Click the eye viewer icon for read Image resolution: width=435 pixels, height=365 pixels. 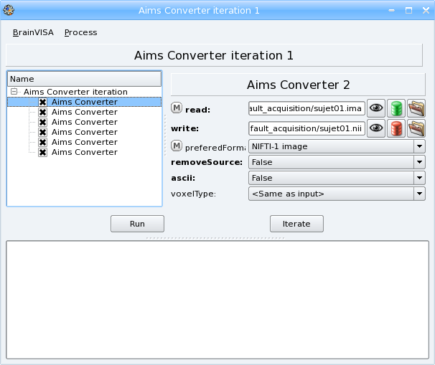pyautogui.click(x=376, y=108)
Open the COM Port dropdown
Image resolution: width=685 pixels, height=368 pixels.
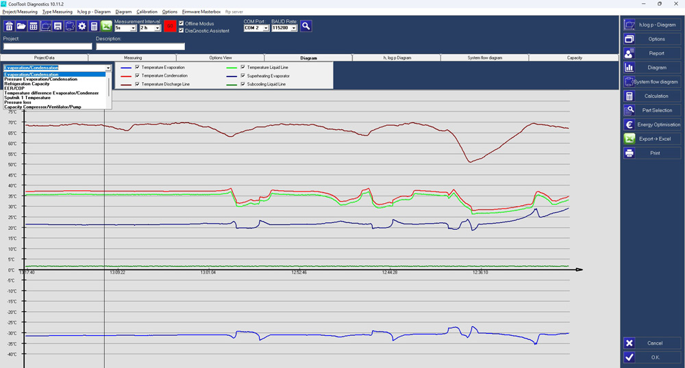point(256,28)
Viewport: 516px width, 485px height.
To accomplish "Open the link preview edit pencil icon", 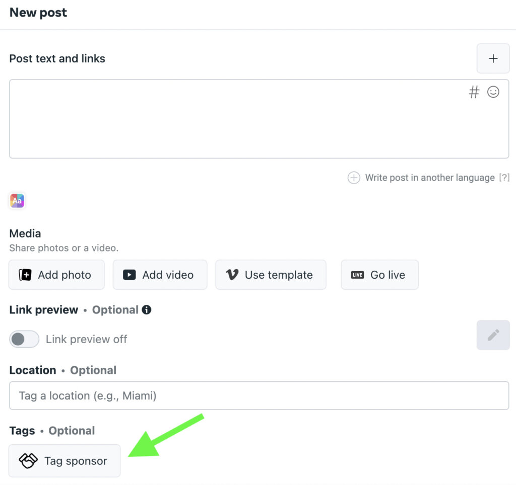I will 493,335.
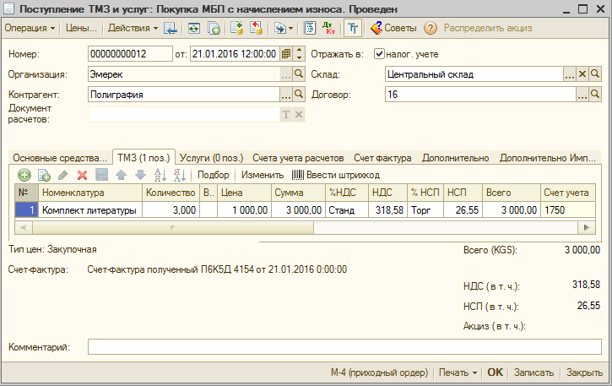Expand the Действия dropdown menu
The width and height of the screenshot is (612, 386).
133,28
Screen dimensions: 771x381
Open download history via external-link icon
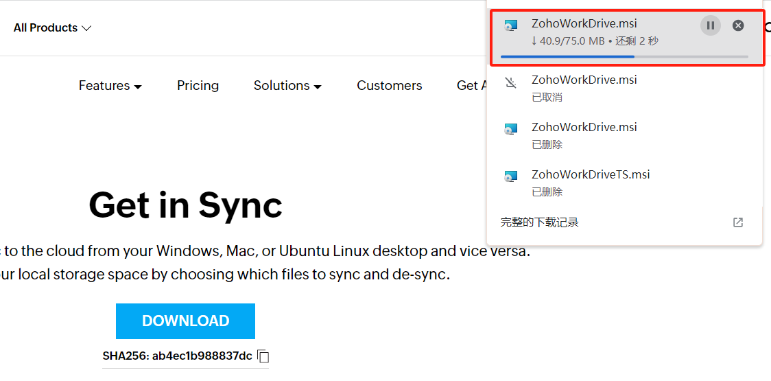point(738,222)
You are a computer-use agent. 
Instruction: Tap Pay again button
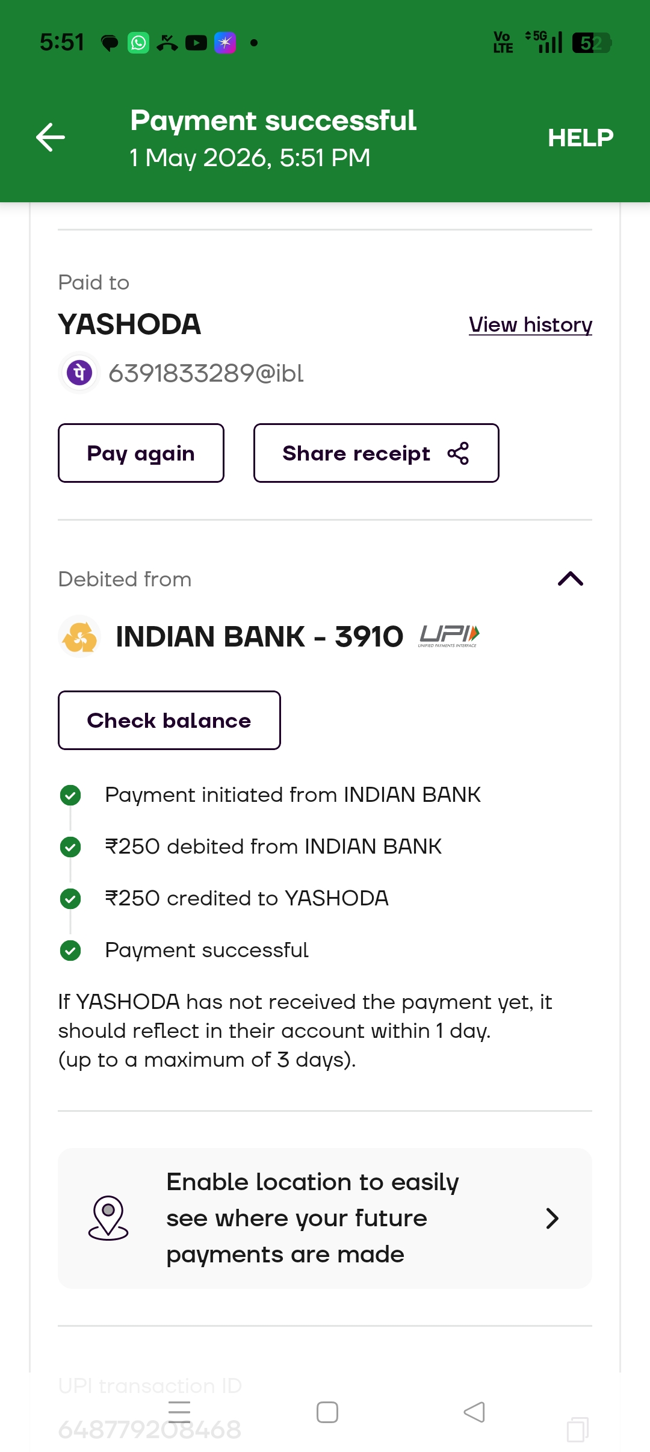coord(141,453)
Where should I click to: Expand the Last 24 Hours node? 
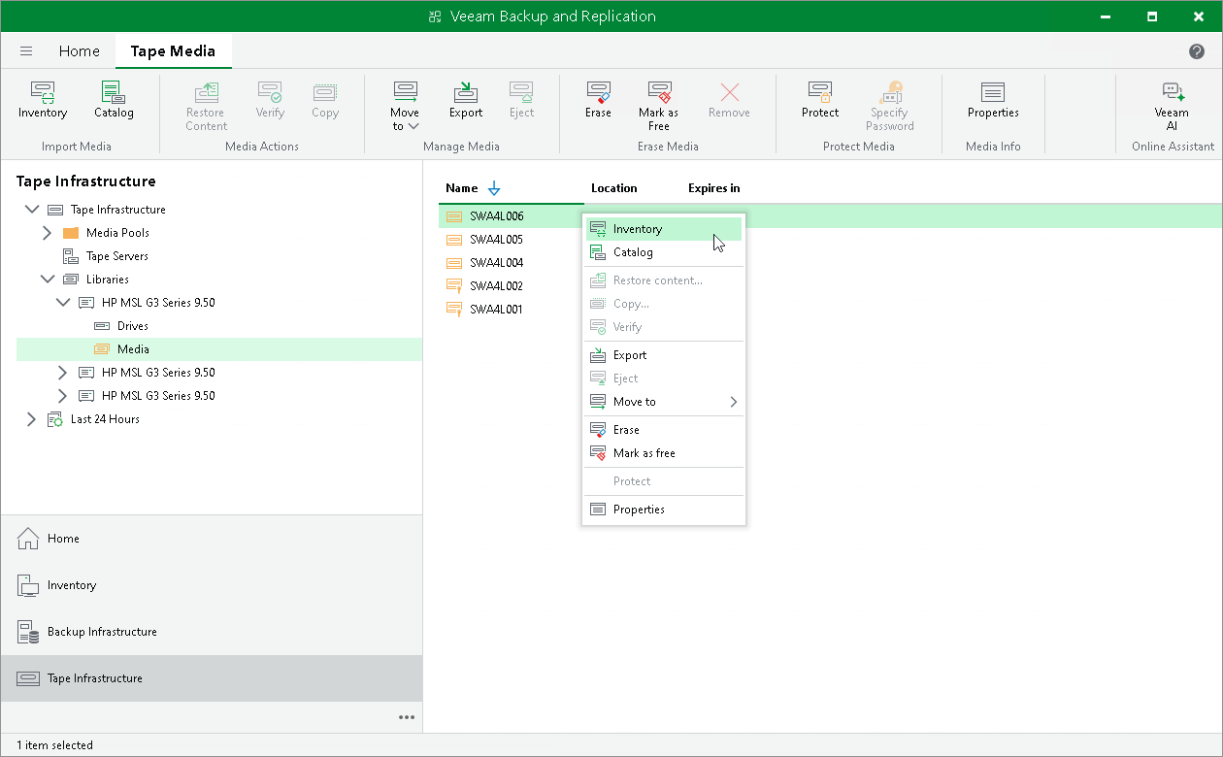click(x=31, y=419)
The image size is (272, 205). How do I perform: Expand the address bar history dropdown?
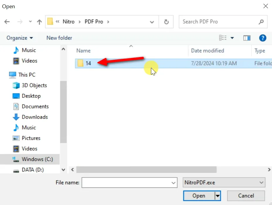coord(152,22)
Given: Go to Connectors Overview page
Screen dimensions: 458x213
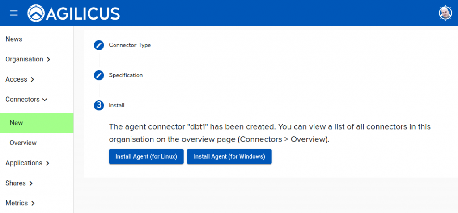Looking at the screenshot, I should (23, 143).
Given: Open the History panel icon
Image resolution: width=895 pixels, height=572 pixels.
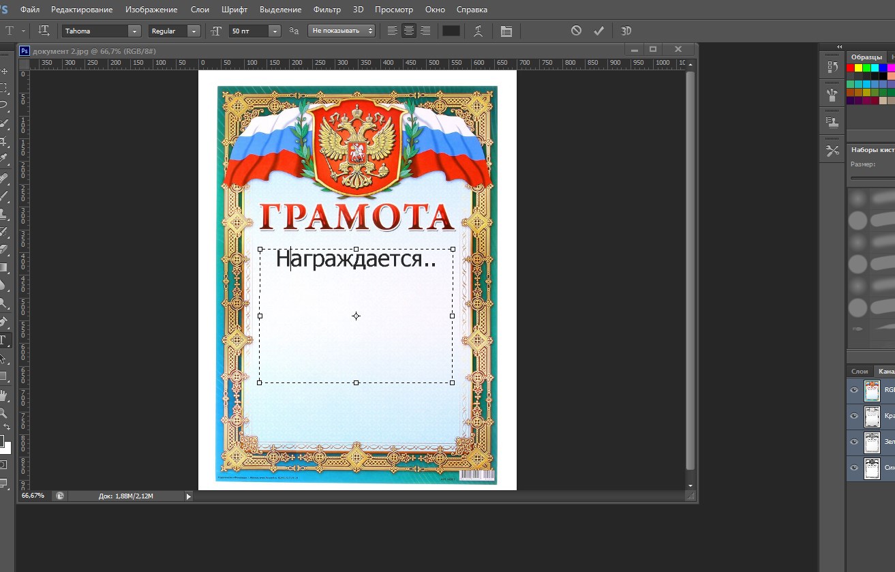Looking at the screenshot, I should (832, 67).
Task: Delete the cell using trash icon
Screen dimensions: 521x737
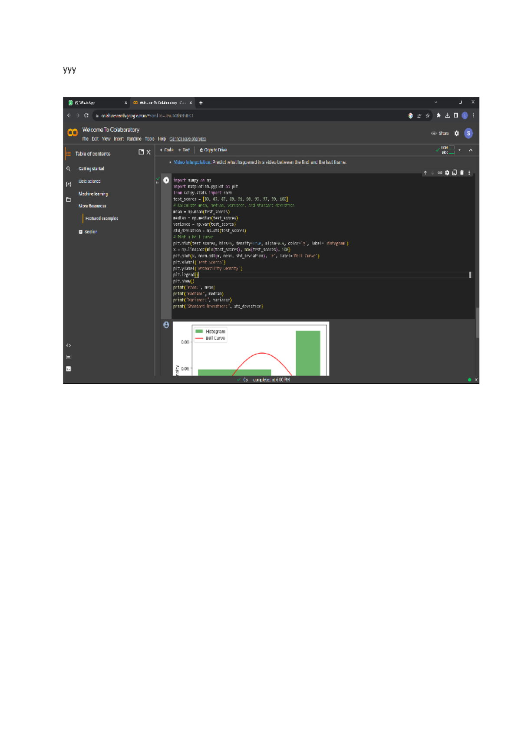Action: click(462, 173)
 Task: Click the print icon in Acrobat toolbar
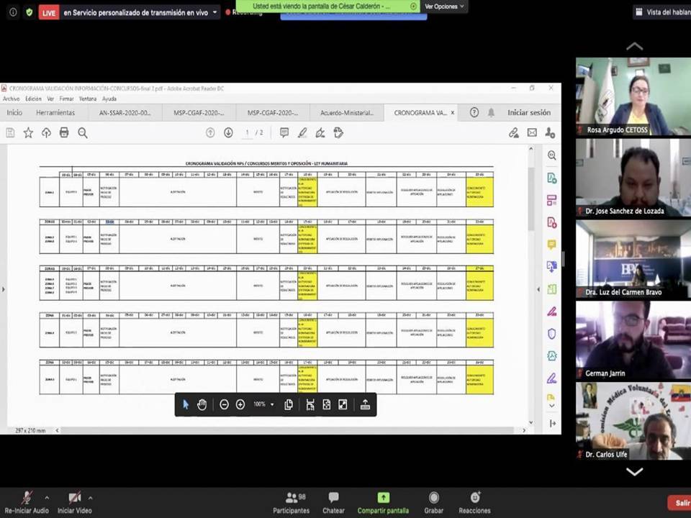click(64, 132)

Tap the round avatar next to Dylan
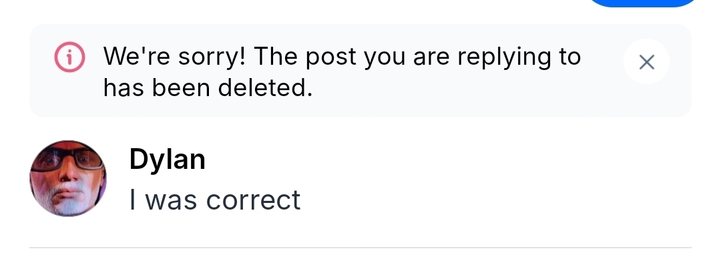pos(68,179)
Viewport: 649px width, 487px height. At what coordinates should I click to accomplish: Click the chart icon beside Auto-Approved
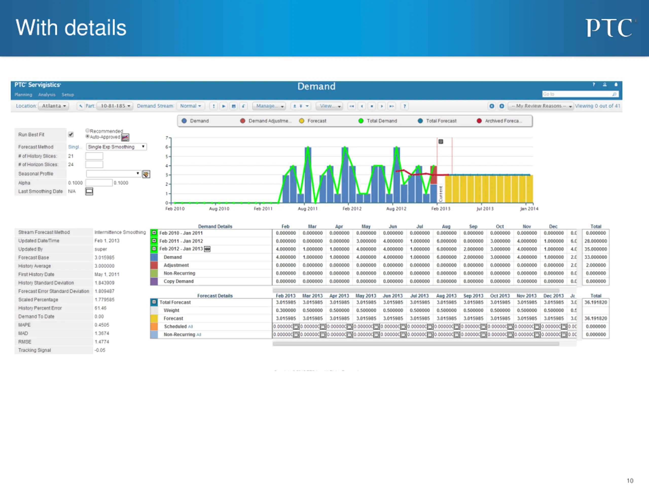tap(125, 137)
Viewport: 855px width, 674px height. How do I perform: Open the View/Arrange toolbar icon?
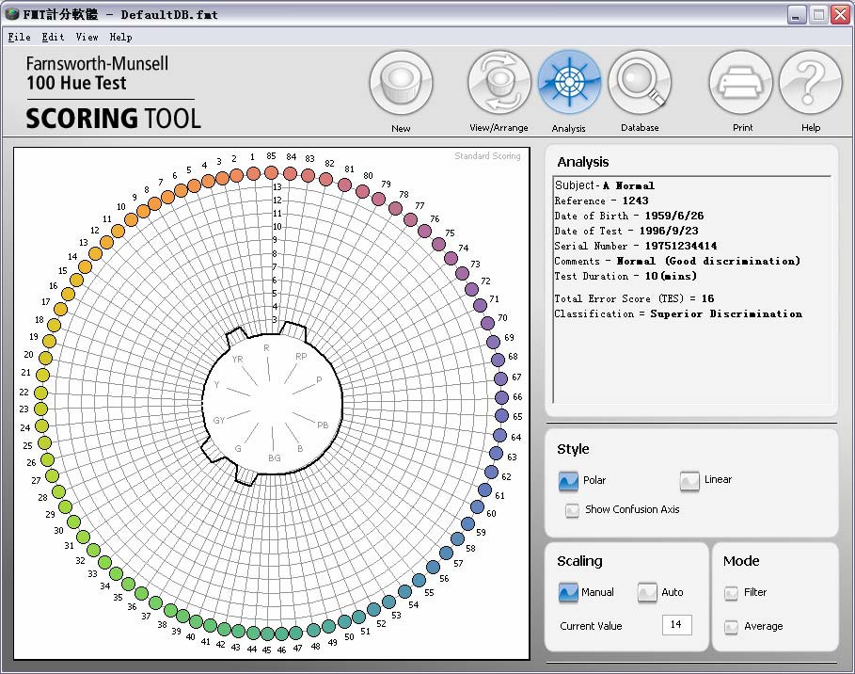pyautogui.click(x=499, y=84)
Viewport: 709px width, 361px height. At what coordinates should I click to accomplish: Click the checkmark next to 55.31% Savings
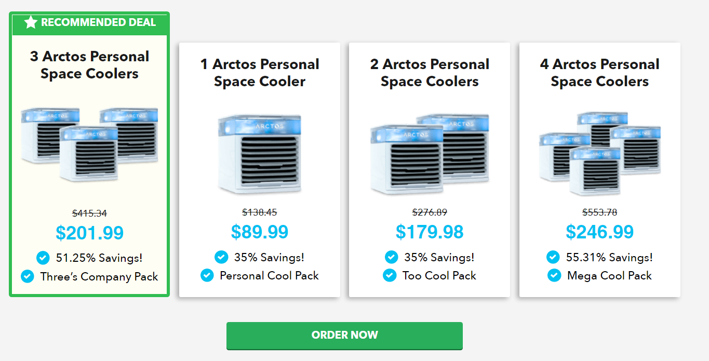pyautogui.click(x=552, y=257)
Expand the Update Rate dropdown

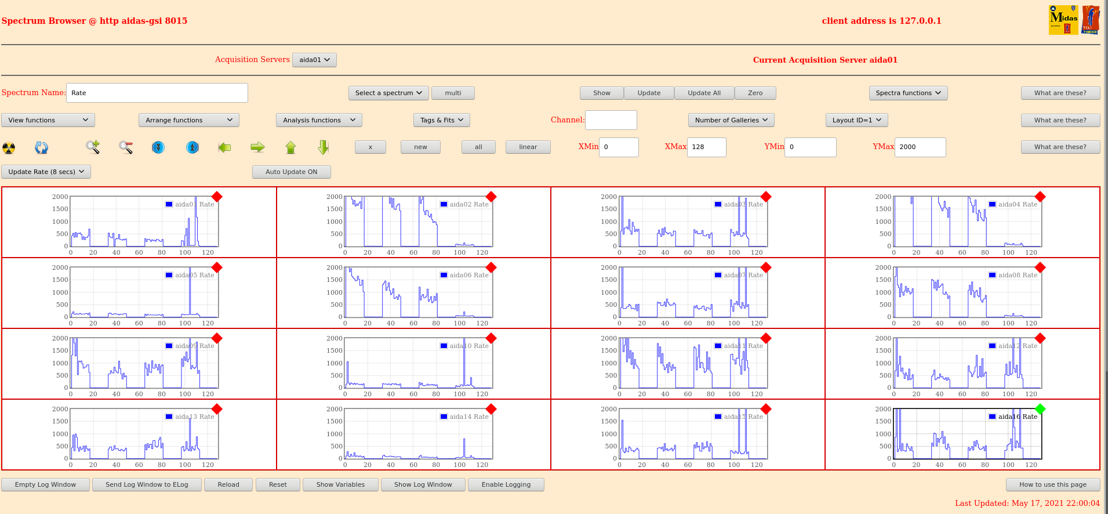(46, 172)
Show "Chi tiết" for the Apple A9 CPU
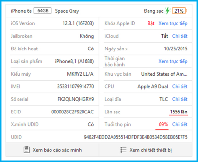Viewport: 198px width, 162px height. [x=180, y=86]
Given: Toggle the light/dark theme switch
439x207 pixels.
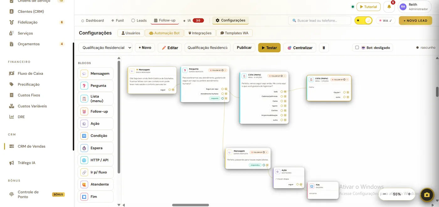Looking at the screenshot, I should [x=363, y=20].

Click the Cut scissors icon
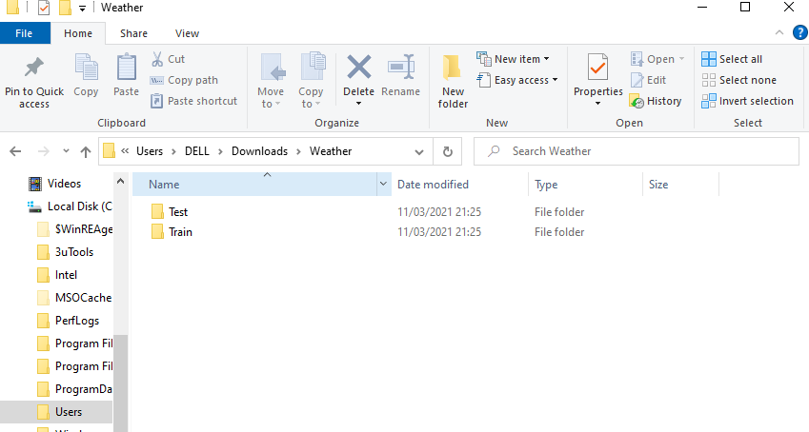(157, 59)

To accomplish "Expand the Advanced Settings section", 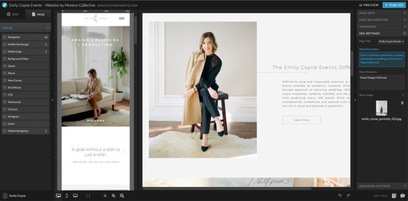I will pyautogui.click(x=404, y=186).

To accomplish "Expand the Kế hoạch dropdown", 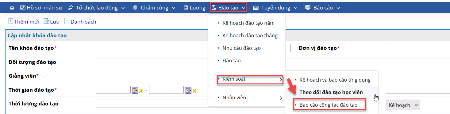I will [x=403, y=105].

» **EXERCISE INSTRUCTIONS**
Repeat exactly, and only, the entries from the line with "Screen dimensions: 771x381" through the line with "Task: Delete the cell using trash icon". Pictures are skipped.

» **OUTPUT FOR THIS TASK**
Screen dimensions: 771x381
Open download history via external-link icon
point(738,222)
You are a computer-use agent. 
Instruction: Tap Pay again button
coord(141,453)
Where should I click to: Expand the Last 24 Hours node? 
click(x=31, y=419)
The image size is (272, 205). How do I perform: Expand the address bar history dropdown?
coord(152,22)
Given: Go to Connectors Overview page
Screen dimensions: 458x213
Looking at the screenshot, I should (23, 143).
Given: Open the History panel icon
Image resolution: width=895 pixels, height=572 pixels.
Looking at the screenshot, I should (832, 67).
Task: Delete the cell using trash icon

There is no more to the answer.